Report every line in the entries below that contains the word "Describe", copying each of those lines in full.
___ Data to examine ___
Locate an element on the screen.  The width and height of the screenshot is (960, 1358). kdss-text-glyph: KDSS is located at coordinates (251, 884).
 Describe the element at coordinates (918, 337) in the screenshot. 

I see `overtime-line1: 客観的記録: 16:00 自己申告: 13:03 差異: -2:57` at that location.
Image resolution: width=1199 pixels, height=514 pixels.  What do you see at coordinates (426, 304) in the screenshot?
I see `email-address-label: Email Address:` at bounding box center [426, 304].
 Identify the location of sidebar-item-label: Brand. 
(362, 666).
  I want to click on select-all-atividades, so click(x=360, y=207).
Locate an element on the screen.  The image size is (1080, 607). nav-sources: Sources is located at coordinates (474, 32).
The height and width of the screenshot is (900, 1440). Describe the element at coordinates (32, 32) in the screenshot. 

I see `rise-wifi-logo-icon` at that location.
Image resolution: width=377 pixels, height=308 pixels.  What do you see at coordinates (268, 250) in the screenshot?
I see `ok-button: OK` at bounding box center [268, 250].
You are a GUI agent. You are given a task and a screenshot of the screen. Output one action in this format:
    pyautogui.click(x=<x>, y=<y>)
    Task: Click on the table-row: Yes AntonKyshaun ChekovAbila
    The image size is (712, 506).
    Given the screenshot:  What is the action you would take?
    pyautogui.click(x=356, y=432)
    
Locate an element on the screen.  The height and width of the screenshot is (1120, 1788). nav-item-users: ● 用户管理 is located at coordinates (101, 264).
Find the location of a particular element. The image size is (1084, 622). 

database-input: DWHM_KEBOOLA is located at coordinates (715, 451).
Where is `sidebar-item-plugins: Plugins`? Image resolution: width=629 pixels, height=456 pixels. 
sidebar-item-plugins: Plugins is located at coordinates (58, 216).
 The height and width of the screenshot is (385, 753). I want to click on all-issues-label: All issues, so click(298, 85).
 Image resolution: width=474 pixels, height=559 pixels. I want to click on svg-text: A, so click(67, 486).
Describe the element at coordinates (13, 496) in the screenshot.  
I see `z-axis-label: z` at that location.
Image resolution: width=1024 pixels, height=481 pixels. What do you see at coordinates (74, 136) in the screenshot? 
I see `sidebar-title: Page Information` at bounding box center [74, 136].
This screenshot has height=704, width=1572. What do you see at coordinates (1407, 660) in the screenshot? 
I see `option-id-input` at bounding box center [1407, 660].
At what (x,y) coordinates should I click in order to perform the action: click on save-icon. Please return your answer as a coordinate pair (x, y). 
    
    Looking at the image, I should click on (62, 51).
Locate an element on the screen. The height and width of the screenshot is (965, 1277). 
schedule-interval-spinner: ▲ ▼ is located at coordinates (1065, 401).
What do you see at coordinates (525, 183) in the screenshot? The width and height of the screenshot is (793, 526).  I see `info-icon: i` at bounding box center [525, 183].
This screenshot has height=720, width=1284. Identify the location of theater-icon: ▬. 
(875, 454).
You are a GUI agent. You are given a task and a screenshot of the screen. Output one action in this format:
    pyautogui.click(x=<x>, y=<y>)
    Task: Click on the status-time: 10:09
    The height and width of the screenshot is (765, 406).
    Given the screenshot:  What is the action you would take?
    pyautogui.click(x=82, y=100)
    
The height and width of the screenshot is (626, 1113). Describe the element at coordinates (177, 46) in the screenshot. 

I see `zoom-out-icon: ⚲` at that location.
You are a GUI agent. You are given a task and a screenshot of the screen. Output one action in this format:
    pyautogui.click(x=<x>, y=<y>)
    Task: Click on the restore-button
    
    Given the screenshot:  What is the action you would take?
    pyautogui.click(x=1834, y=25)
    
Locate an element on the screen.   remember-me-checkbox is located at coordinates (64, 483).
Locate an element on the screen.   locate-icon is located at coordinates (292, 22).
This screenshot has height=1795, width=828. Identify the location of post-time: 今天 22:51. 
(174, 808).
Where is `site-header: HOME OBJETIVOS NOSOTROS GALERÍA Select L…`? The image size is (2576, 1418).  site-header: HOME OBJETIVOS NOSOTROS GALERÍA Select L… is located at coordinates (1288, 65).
___
Answer area:
 Describe the element at coordinates (918, 337) in the screenshot. 
The height and width of the screenshot is (900, 1440). Describe the element at coordinates (32, 32) in the screenshot. 
Describe the element at coordinates (13, 496) in the screenshot.  
The height and width of the screenshot is (626, 1113). Describe the element at coordinates (177, 46) in the screenshot. 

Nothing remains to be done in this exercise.